Why oh why does everyone assume that if people have children young they are bad mothers on benefits ?

saveable · 27/01/2011 14:34

Noone is making blanket assumptions. The OP is being incredibly naive

MadameDefarge · 27/01/2011 14:40

Well then sweet, why bother posting at all?

You have decided to have this baby. Woteva.

Tell the fecklass ass you shagged and hope he drops round some nappies every few months.

Good luck.

DuelingFanjo · 27/01/2011 14:44

laughinglil - stop please! ffs.
you're making an arse of yourself!

StewieGriffinsMom · 27/01/2011 14:46

This reply has been deleted

Message withdrawn at poster's request.

MadameDefarge · 27/01/2011 14:47

In fact, being charitable, I think this entire thread, and the others the OP has posted, are just a form of attention seeking. I rarely get cross on relationships, but this is for real, I suggest the OP stops wasting her and our time with pointless threads and do some remedial English homework to ensure she has at least some skills to survive in the job market.

sweetchecks · 27/01/2011 14:52

Well if this thread is making you annoyed angry what ever stop commenting and don't comment on any other ones i post :)

OP posts:
shouldnotbehere · 27/01/2011 14:53

Good luck sweetcheeks. Like you, I could not put myself through the emotional turmoil of an abortion

I suggest you tell the father, and fingerscrossed he will be supportive. If you stay with him, it may be difficult, but he needs to be his other childs life too, as his ex's baby ideally needs a father.

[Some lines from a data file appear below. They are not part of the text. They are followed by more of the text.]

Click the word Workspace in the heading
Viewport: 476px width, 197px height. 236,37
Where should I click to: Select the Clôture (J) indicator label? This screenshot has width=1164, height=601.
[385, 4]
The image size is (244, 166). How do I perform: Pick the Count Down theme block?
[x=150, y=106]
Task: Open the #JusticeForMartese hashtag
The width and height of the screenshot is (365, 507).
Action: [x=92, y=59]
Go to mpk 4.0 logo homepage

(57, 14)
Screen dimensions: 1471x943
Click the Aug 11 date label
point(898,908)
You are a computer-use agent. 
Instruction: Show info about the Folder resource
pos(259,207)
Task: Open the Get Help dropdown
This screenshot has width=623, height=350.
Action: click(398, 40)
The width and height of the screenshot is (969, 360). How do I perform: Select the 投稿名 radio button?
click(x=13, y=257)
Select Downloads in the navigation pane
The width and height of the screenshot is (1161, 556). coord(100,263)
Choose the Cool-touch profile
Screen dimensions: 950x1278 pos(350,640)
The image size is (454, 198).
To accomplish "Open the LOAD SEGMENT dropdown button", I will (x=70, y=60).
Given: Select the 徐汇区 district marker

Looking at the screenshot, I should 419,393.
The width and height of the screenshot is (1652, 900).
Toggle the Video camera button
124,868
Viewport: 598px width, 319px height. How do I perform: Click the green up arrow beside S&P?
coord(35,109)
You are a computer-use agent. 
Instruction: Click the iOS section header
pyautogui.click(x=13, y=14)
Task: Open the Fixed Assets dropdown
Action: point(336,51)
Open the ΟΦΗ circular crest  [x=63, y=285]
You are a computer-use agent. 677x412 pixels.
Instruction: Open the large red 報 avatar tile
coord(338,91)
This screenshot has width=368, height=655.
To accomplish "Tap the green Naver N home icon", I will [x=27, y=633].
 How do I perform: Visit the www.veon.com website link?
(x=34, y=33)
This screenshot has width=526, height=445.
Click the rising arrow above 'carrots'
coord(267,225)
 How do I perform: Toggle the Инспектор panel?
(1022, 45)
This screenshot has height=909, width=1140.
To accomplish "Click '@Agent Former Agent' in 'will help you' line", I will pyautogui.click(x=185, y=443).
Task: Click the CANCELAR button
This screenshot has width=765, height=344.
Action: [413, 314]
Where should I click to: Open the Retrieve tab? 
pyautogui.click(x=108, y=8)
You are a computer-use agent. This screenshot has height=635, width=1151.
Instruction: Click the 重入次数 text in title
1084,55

Please finish your college course. Personally I have nothing against a couple of years on benefits, due to circumstances, but not a lifetime on benefits. DH and I work hard and pay taxes, and I hate it when someone has lots of children and a lifetime of benefits. These people are a drain on society. Show us that despite having two children by two different fathers at 20, you can make something of yourself for you and your children's future.

ILoveItWhenYouCallMeBoo · 27/01/2011 14:54

"Well then sweet, why bother posting at all?

You have decided to have this baby. Woteva"

she didn't post to ask if she should have the baby, she posted to ask if she should tell the father. but of course being MN, bad spelling and her age was an open invitation for all of that pent up spite and nastiness to seep up over those judgypants. you just couldn't help youreslves and all of a sudden felt entitled to know every single aspect of her life so taht you had even more to judge her on. shame on you. nest of vipers is quite apt at times.

StewieGriffinsMom · 27/01/2011 14:56

This reply has been deleted

Message withdrawn at poster's request.